(Collected data entries)
··········

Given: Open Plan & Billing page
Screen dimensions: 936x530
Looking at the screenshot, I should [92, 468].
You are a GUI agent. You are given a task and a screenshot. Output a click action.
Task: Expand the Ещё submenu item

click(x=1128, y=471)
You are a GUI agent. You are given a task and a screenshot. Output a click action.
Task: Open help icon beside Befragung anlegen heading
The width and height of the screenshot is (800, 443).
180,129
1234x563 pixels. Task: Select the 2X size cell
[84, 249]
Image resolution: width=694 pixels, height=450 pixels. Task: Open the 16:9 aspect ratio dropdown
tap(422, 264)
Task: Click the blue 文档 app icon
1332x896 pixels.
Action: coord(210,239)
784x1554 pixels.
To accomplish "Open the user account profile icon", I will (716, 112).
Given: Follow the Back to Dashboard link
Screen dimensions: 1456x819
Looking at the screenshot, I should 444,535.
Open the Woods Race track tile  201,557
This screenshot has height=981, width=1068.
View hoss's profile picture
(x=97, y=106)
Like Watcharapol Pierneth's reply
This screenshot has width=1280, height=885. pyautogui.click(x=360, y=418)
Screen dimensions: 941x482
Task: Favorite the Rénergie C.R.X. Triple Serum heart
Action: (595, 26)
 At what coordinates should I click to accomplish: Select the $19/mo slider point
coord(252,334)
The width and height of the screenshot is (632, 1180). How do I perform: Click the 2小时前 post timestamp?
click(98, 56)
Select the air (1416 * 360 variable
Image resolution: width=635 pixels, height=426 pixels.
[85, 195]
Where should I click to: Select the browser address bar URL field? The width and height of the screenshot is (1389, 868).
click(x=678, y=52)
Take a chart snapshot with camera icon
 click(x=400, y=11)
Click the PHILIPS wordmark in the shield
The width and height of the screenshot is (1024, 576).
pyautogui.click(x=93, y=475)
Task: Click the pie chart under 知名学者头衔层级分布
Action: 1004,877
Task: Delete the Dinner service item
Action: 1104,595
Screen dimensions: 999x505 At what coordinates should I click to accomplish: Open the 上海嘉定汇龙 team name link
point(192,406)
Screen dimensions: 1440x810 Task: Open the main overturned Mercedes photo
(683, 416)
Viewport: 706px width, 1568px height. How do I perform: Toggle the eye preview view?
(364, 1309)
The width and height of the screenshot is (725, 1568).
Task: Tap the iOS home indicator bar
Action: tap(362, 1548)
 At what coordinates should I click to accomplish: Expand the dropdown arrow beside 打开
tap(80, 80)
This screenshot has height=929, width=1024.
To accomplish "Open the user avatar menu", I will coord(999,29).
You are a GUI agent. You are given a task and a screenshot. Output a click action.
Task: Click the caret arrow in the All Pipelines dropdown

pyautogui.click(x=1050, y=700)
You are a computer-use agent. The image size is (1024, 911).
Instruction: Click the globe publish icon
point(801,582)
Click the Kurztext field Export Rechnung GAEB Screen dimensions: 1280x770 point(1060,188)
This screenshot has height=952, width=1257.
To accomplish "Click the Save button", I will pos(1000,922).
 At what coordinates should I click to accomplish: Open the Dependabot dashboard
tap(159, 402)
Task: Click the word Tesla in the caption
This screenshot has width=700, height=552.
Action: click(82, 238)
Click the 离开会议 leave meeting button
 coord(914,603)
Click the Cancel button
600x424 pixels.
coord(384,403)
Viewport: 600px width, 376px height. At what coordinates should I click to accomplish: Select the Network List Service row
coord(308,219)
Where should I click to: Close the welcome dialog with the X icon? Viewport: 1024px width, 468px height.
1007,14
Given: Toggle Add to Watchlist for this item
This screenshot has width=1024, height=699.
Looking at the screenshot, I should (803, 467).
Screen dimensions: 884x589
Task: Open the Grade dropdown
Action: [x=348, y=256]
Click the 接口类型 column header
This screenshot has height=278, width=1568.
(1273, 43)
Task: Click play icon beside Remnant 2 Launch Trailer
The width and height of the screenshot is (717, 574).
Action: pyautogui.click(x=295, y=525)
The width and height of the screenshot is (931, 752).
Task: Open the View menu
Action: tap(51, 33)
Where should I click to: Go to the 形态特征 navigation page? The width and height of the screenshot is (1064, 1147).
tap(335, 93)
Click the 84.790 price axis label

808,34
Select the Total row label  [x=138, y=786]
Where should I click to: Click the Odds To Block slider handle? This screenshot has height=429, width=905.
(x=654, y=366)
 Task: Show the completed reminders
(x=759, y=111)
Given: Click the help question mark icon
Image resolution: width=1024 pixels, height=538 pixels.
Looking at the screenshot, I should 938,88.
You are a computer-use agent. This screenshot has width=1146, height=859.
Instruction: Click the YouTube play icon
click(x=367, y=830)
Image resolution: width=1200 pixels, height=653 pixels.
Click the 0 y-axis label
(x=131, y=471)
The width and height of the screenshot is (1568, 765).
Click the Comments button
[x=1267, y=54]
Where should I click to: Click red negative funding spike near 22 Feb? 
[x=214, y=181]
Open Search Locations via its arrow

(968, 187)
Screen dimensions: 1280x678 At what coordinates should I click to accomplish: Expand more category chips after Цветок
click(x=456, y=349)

··········

The entries listed above are to be output exactly. Leave none out.

**Response**
Given: Open Plan & Billing page
Screen dimensions: 936x530
Looking at the screenshot, I should [92, 468].
You are a GUI agent. You are given a task and a screenshot. Output a click action.
Task: Expand the Ещё submenu item

click(x=1128, y=471)
You are a GUI agent. You are given a task and a screenshot. Output a click action.
Task: Open help icon beside Befragung anlegen heading
The width and height of the screenshot is (800, 443).
180,129
1234x563 pixels. Task: Select the 2X size cell
[84, 249]
Image resolution: width=694 pixels, height=450 pixels. Task: Open the 16:9 aspect ratio dropdown
tap(422, 264)
Task: Click the blue 文档 app icon
1332x896 pixels.
Action: coord(210,239)
784x1554 pixels.
To accomplish "Open the user account profile icon", I will (716, 112).
Given: Follow the Back to Dashboard link
Screen dimensions: 1456x819
Looking at the screenshot, I should 444,535.
Open the Woods Race track tile  201,557
This screenshot has height=981, width=1068.
View hoss's profile picture
(x=97, y=106)
Like Watcharapol Pierneth's reply
This screenshot has width=1280, height=885. pyautogui.click(x=360, y=418)
Screen dimensions: 941x482
Task: Favorite the Rénergie C.R.X. Triple Serum heart
Action: (595, 26)
 At what coordinates should I click to accomplish: Select the $19/mo slider point
coord(252,334)
The width and height of the screenshot is (632, 1180). How do I perform: Click the 2小时前 post timestamp?
click(98, 56)
Select the air (1416 * 360 variable
Image resolution: width=635 pixels, height=426 pixels.
[85, 195]
Where should I click to: Select the browser address bar URL field? The width and height of the screenshot is (1389, 868).
click(x=678, y=52)
Take a chart snapshot with camera icon
 click(x=400, y=11)
Click the PHILIPS wordmark in the shield
The width and height of the screenshot is (1024, 576).
pyautogui.click(x=93, y=475)
Task: Click the pie chart under 知名学者头衔层级分布
Action: 1004,877
Task: Delete the Dinner service item
Action: 1104,595
Screen dimensions: 999x505 At what coordinates should I click to accomplish: Open the 上海嘉定汇龙 team name link
point(192,406)
Screen dimensions: 1440x810 Task: Open the main overturned Mercedes photo
(683, 416)
Viewport: 706px width, 1568px height. How do I perform: Toggle the eye preview view?
(364, 1309)
The width and height of the screenshot is (725, 1568).
Task: Tap the iOS home indicator bar
Action: tap(362, 1548)
 At what coordinates should I click to accomplish: Expand the dropdown arrow beside 打开
tap(80, 80)
This screenshot has height=929, width=1024.
To accomplish "Open the user avatar menu", I will coord(999,29).
You are a GUI agent. You are given a task and a screenshot. Output a click action.
Task: Click the caret arrow in the All Pipelines dropdown

pyautogui.click(x=1050, y=700)
You are a computer-use agent. The image size is (1024, 911).
Instruction: Click the globe publish icon
point(801,582)
Click the Kurztext field Export Rechnung GAEB Screen dimensions: 1280x770 point(1060,188)
This screenshot has height=952, width=1257.
To accomplish "Click the Save button", I will pos(1000,922).
 At what coordinates should I click to accomplish: Open the Dependabot dashboard
tap(159, 402)
Task: Click the word Tesla in the caption
This screenshot has width=700, height=552.
Action: click(82, 238)
Click the 离开会议 leave meeting button
 coord(914,603)
Click the Cancel button
600x424 pixels.
coord(384,403)
Viewport: 600px width, 376px height. At what coordinates should I click to accomplish: Select the Network List Service row
coord(308,219)
Where should I click to: Close the welcome dialog with the X icon? Viewport: 1024px width, 468px height.
1007,14
Given: Toggle Add to Watchlist for this item
This screenshot has width=1024, height=699.
Looking at the screenshot, I should (803, 467).
Screen dimensions: 884x589
Task: Open the Grade dropdown
Action: [x=348, y=256]
Click the 接口类型 column header
This screenshot has height=278, width=1568.
(1273, 43)
Task: Click play icon beside Remnant 2 Launch Trailer
The width and height of the screenshot is (717, 574).
Action: pyautogui.click(x=295, y=525)
The width and height of the screenshot is (931, 752).
Task: Open the View menu
Action: tap(51, 33)
Where should I click to: Go to the 形态特征 navigation page? The width and height of the screenshot is (1064, 1147).
tap(335, 93)
Click the 84.790 price axis label

808,34
Select the Total row label  [x=138, y=786]
Where should I click to: Click the Odds To Block slider handle? This screenshot has height=429, width=905.
(x=654, y=366)
 Task: Show the completed reminders
(x=759, y=111)
Given: Click the help question mark icon
Image resolution: width=1024 pixels, height=538 pixels.
Looking at the screenshot, I should 938,88.
You are a computer-use agent. This screenshot has width=1146, height=859.
Instruction: Click the YouTube play icon
click(x=367, y=830)
Image resolution: width=1200 pixels, height=653 pixels.
Click the 0 y-axis label
(x=131, y=471)
The width and height of the screenshot is (1568, 765).
Click the Comments button
[x=1267, y=54]
Where should I click to: Click red negative funding spike near 22 Feb? 
[x=214, y=181]
Open Search Locations via its arrow

(968, 187)
Screen dimensions: 1280x678 At what coordinates should I click to accomplish: Expand more category chips after Цветок
click(x=456, y=349)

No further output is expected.